# Buy more Wheat!...



## HozayBuck (Jan 27, 2010)

To long to post but I think it's something we all need to be doing something about... like MORE WHEAT!

Asia Times Online :: Middle East News, Iraq, Iran current affairs


----------



## UncleJoe (Jan 11, 2009)

Here is the meat of it:

Egypt had its Clavell moment on February 8 when the Food and Agricultural Organization warned that drought in China might require the world's largest wheat producer to import vast amounts of the grain, forcing the market price to levels never seen before.

Not until June will we know the extent of the damage to China's winter wheat crop, virtually all its production. Extremely low rainfall this winter parched more than 5 million hectares of 14 million hectares planted, and the next few weeks' weather will determine if the world faces a real shortage of the staff of life.

Hoarding on the part of North African countries, starting with Algeria, has already pushed up the wheat price in the Mediterranean to a 20% premium over the price shown on the Chicago futures market. The immediate risk is that pre-emptive purchases of wheat will price the grain out of the reach of poor Egyptians, not to mention Pakistanis and Bengalis.

And if reserve-rich China, usually self-sufficient, goes into the world market to buy millions of tons of wheat, the price of wheat can rise to an arbitrarily high level.

There is a root cause to the Egyptian uprising, as I wrote last week (Food and failed Arab states,February 2), and it is not Israel, but China: prosperity in Asia creates inelastic demand for grain, such that a minor supply disruption such as the 2010 droughts in Argentina and Russia causes huge price increases. American economist Larry Kudlow observes as well that ethanol subsidies artificially inflate grain demand as well, contributing to the present price spike.


----------



## HozayBuck (Jan 27, 2010)

Thanks UJ.. that cut right to the chase.. 

But still read the whole thing if you can.. there is some interesting info there


----------



## UncleJoe (Jan 11, 2009)

HozayBuck said:


> But still read the whole thing if you can.. there is some interesting info there


Absolutely!! I only posted an overview.

• Information supplied:
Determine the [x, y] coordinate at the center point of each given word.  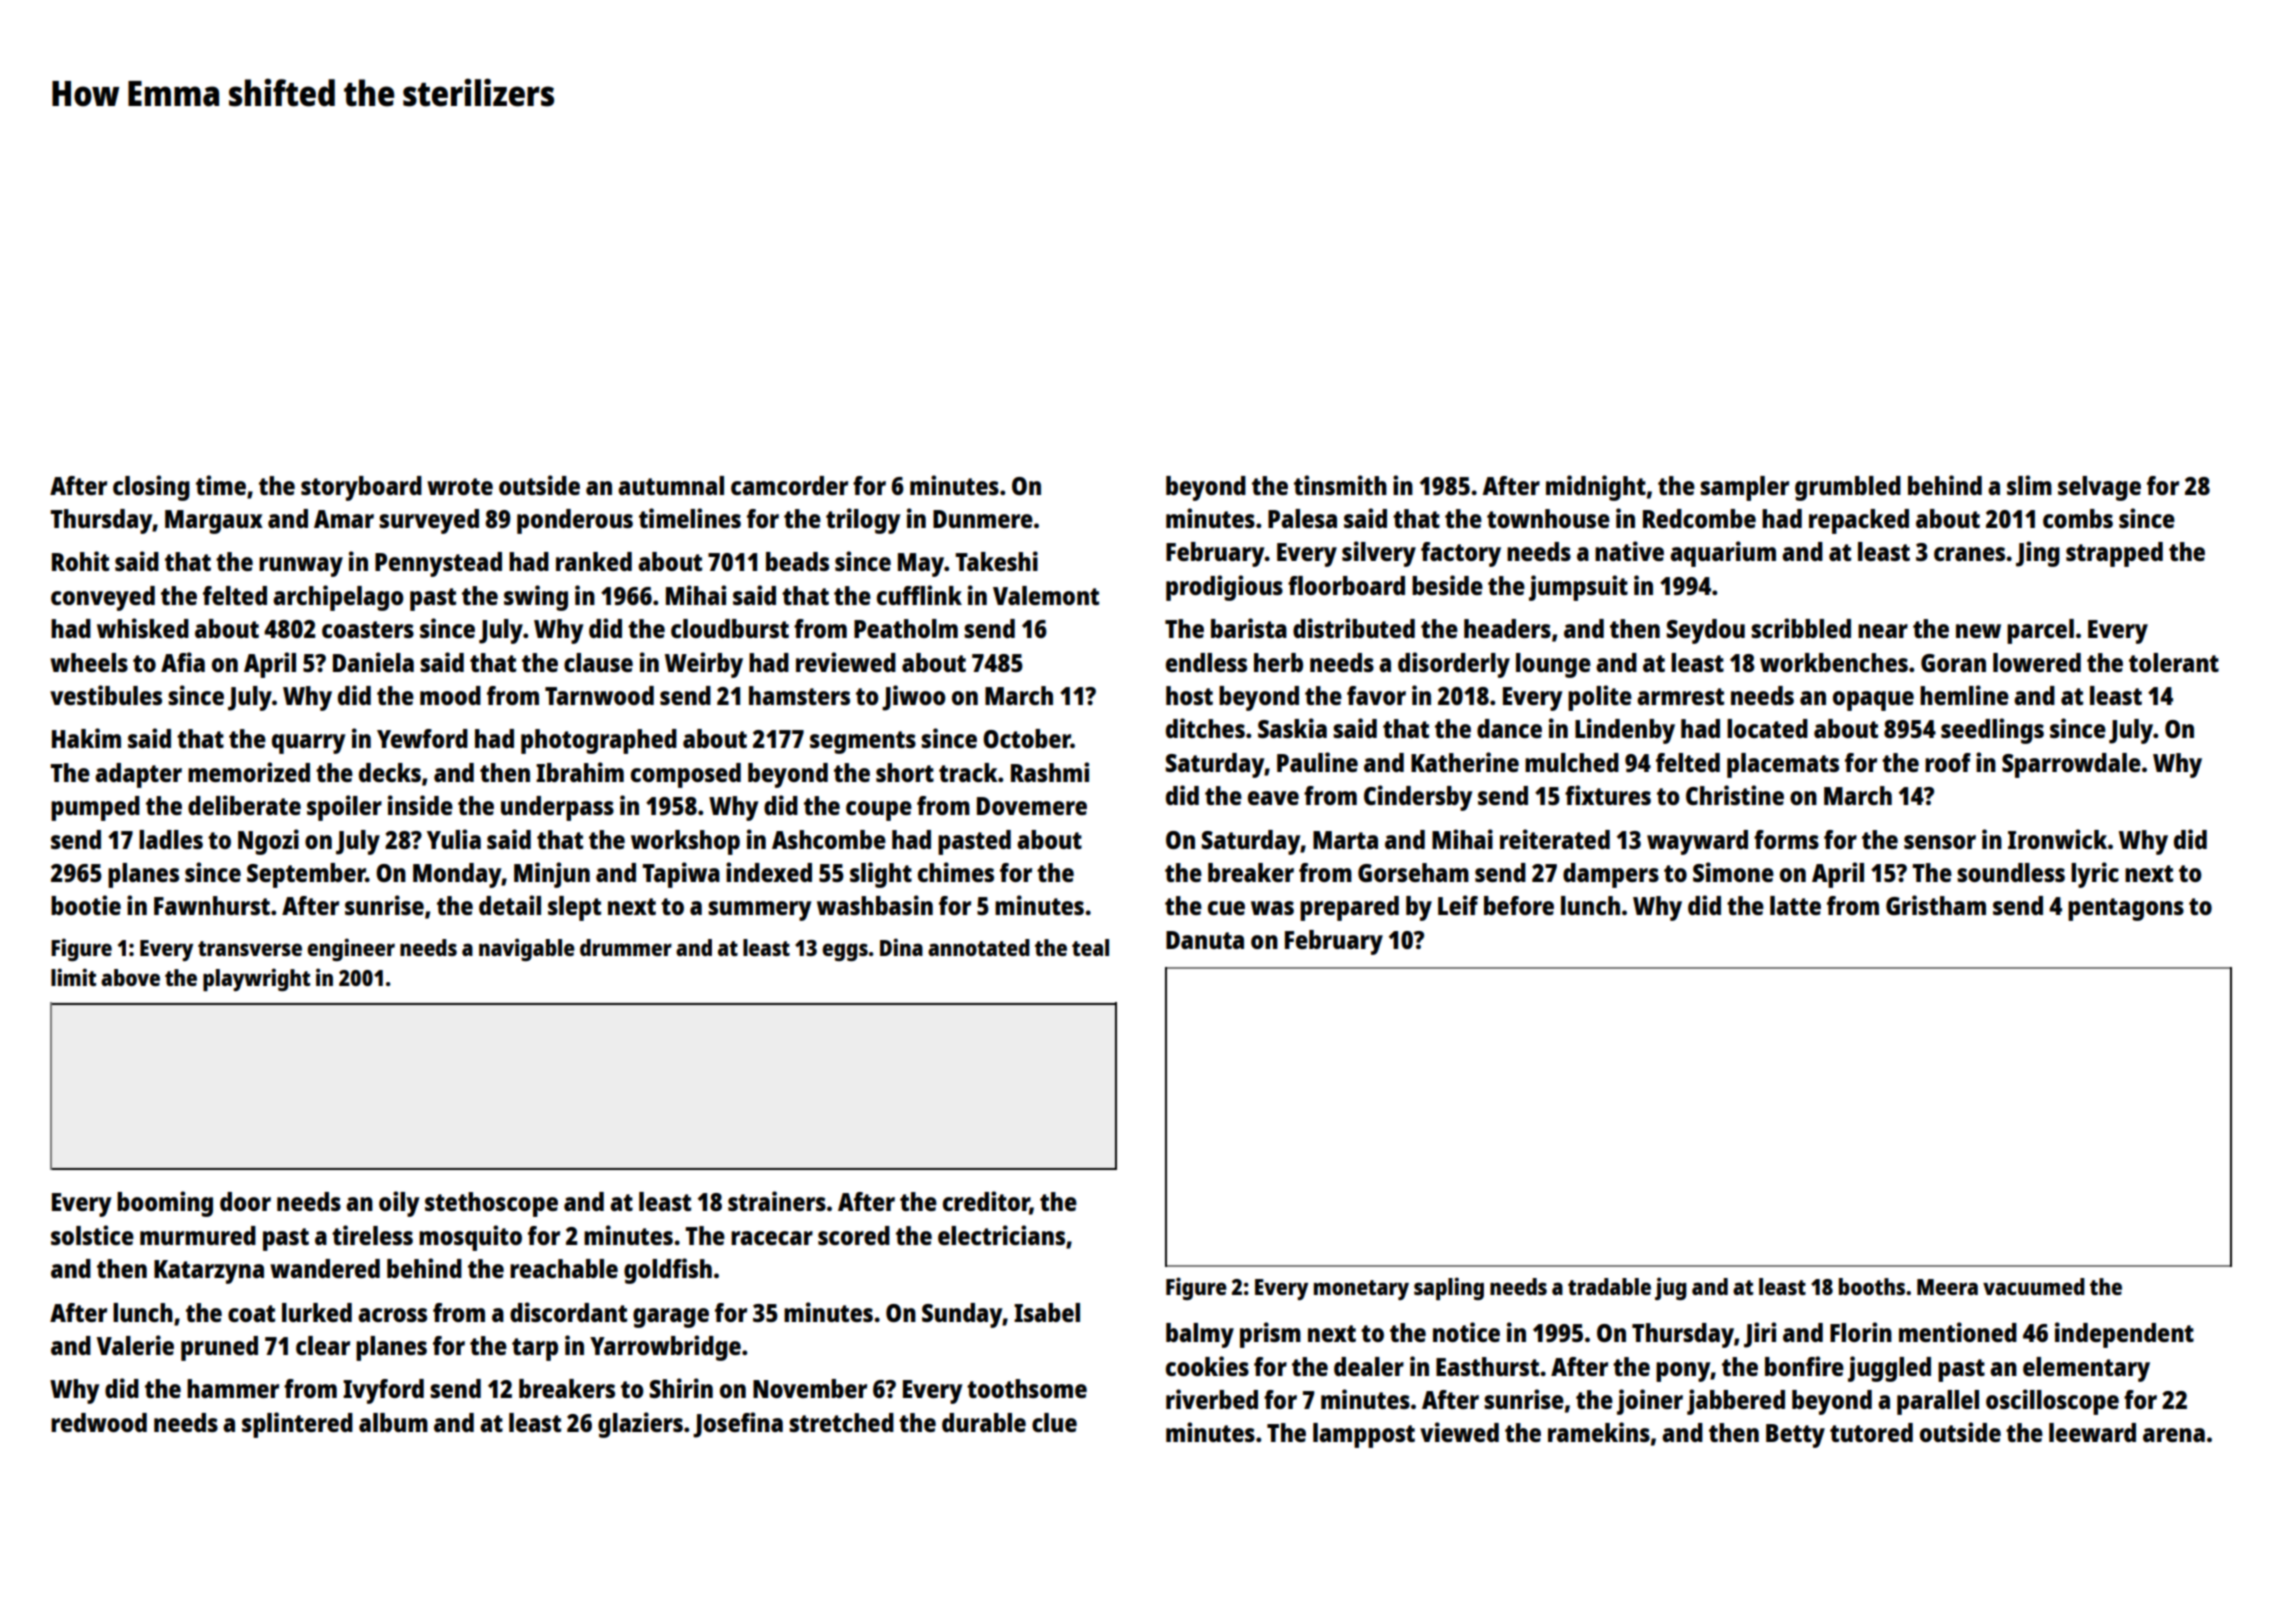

• Set tasks:
• A. Above the data sits the wheat forum thread. Can you print the part of it that opens with the words containing "Here is the" and closes with "staff of life.", copied word for word?
• B. Could you carry on the wheat forum thread, picking up right after its final line?

• Solved tasks:
• A.
Here is the meat of it:

Egypt had its Clavell moment on February 8 when the Food and Agricultural Organization warned that drought in China might require the world's largest wheat producer to import vast amounts of the grain, forcing the market price to levels never seen before.

Not until June will we know the extent of the damage to China's winter wheat crop, virtually all its production. Extremely low rainfall this winter parched more than 5 million hectares of 14 million hectares planted, and the next few weeks' weather will determine if the world faces a real shortage of the staff of life.

• B.
----------



## BizzyB (Dec 10, 2010)

Great find -- good read. Thanks!


----------



## SaskDame (Aug 27, 2010)

Grow more wheat would also be useful. The wheat in long term storage is out of circulation if there is land available to seed it into.


----------



## BasecampUSA (Dec 26, 2010)

SaskDame said:


> Grow more wheat would also be useful. The wheat in long term storage is out of circulation if there is land available to seed it into.


Yup!

Got a test acre under cultivation right now here on the coast of Maine. It was planted right after the dry pinto beans were harvested there mid-September, so it should have a lot of nitrogen to benefit from.

Should be ready by end of June.

Bought a grain-cradle scythe - it lays the wheat down even so it can be bound and brought in as sheaves.
http://www.americanartifacts.com/smma/grain/cradle.htm

One more step to 100% self-sufficiency on the old homestead!

- Basey


----------



## Genevieve (Sep 21, 2009)

I just bought another 100# at a local Mennonite store just last week. It was half the price of what I buy online and no shipping! It's like a 45 min drive one way, but who cares lol


----------



## UncleJoe (Jan 11, 2009)

BasecampUSA said:


> Bought a grain-cradle scythe - it lays the wheat down even so it can be bound and brought in as sheaves.


I finally got one of those last fall at an auction. :2thumb: I had bid on them before and drew the line at $50. A lot of folks seemed to want them. I got mine for $35. I haven't had a chance to use it yet but I hope to try it out this year.


----------



## Halfcrazy (Feb 14, 2011)

BasecampUSA said:


> Yup!
> 
> Got a test acre under cultivation right now here on the coast of Maine. It was planted right after the dry pinto beans were harvested there mid-September, so it should have a lot of nitrogen to benefit from.
> 
> ...


So many questions here. How much flour does an acre of wheat produce in Maine? Also do you work the land by hand or with a tractor? We have been wanting to try our hand at wheat here in Maine but havent taken the jump yet.


----------



## jungatheart (Feb 2, 2010)

BasecampUSA said:


> Yup!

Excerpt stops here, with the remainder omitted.